JOBS.
[a] In the text on particle motion along a curve, what speed does the particle on the hyperbola have at the point (3, 4)?
[b] Carry on with the text on particle motion along a curve, writing what follows its last sentence.

TEXT TO READ.
A particle moves along the hyperbola \[y = \frac{{12}}{x},\] so that the \(x-\)coordinate is increasing at a constant rate of \(3\) meters per second. Find the speed of the particle when it is at the point \(\left( {3,4} \right).\)


First, we determine the velocity vector of the particle using the formula

\[\mathbf{v} = \frac{{dx}}{{dt}}\mathbf{i} + \frac{{dy}}{{dt}}\mathbf{j}.\]

The derivative \(\frac{{dx}}{{dt}}\) is known:

\[\frac{{dx}}{{dt}} = 3\,\frac{\text{m}}{\text{s}}.\]

Compute the derivative \(\frac{{dy}}{{dt}}\) by the chain rule:

\[\frac{{dy}}{{dt}} = \frac{d}{{dt}}\left( {\frac{{12}}{x}} \right) = - \frac{{12}}{{{x^2}}}\frac{{dx}}{{dt}}.\]

At the given point we have

\[\frac{{dy}}{{dt}} = - \frac{{12}}{{{3^2}}} \cdot 3 = - 4\,\frac{\text{m}}{\text{s}}.\]

Now we can find the particle's speed:

\[v = \sqrt {{{\left( {\frac{{dx}}{{dt}}} \right)}^2} + {{\left( {\frac{{dy}}{{dt}}} \right)}^2}} = \sqrt {{3^2} + {{\left( { - 4} \right)}^2}} = 5\,\frac{\text{m}}{\text{s}}.\]

Example 4.

A particle is moving along the curve given by the parametric equations \[x = 1 + t, y = 1 - t.\] Determine the \(xy-\)equation of the trajectory and speed along it.

INFORMATION GIVEN.
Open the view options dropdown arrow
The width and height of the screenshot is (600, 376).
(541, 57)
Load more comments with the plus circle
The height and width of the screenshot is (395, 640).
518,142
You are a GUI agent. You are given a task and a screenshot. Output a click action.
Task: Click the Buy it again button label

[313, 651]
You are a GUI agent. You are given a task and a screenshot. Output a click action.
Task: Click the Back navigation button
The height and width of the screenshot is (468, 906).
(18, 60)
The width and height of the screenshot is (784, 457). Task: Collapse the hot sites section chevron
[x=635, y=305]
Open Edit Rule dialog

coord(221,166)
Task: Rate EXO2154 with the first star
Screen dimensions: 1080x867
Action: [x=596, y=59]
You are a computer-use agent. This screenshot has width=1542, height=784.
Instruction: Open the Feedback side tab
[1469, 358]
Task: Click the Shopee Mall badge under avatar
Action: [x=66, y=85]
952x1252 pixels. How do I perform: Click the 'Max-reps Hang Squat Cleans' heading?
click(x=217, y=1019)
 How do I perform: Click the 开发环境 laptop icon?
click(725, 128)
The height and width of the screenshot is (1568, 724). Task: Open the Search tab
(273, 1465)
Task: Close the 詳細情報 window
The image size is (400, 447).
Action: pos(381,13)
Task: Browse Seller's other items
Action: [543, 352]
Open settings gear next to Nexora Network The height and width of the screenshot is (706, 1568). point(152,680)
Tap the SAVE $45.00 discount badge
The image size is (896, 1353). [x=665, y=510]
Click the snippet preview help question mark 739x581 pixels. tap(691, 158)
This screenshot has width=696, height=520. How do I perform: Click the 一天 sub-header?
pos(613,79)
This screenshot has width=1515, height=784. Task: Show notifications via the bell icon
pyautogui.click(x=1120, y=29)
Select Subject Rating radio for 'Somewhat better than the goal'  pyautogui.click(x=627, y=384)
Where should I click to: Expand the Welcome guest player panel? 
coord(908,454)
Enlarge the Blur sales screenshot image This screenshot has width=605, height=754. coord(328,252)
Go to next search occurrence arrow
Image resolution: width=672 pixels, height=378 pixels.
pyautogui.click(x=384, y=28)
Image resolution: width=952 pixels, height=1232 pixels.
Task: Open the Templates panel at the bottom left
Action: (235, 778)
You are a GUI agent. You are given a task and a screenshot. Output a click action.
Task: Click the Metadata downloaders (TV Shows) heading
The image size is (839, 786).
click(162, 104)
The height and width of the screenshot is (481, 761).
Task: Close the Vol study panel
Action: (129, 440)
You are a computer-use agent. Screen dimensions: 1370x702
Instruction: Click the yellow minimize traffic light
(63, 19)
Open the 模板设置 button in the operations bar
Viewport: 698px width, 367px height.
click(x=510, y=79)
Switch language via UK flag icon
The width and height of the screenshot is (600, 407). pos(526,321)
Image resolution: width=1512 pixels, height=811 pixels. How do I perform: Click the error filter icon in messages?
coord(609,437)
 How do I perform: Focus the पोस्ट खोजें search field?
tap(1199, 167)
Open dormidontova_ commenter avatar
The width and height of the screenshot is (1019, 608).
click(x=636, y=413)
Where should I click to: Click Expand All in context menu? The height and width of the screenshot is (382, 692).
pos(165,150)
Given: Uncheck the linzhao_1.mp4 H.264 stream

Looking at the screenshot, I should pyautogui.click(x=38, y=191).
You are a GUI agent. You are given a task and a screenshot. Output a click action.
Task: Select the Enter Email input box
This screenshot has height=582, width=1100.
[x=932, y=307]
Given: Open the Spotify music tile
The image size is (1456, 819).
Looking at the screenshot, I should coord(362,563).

PER-TASK ANSWERS.
[a] 5 meters per second.

[b]
We solve the first equation for \(t\) and plug it into the second equation:

\[x = 1 + t,\;\; \Rightarrow t = x - 1,\;\; \Rightarrow y = 1 - \left( {x - 1} \right),\;\; \Rightarrow y = 2 - x.\]

Hence, the particle's trajectory is the straight line \(y = 2 - x.\) Find the velocity vector:

\[\frac{{dx}}{{dt}} = \frac{d}{{dt}}\left( {1 + t} \right) = 1,\]
\[\frac{{dy}}{{dt}} = \frac{d}{{dt}}\left( {1 - t} \right) = - 1.\]


\[\mathbf{v} = \frac{{dx}}{{dt}}\mathbf{i} + \frac{{dy}}{{dt}}\mathbf{j} = 1 \cdot \mathbf{i} + \left( { - 1} \right) \cdot \mathbf{j} = \mathbf{i} - \mathbf{j}.\]

The speed is equal to

\[v = \sqrt {{{\left( {\frac{{dx}}{{dt}}} \right)}^2} + {{\left( {\frac{{dy}}{{dt}}} \right)}^2}} = \sqrt {{1^2} + {{\left( { - 1} \right)}^2}} = \sqrt 2 .\]

The answer is

\[y = 2 - x,\;v = \sqrt 2 .\]

Example 5.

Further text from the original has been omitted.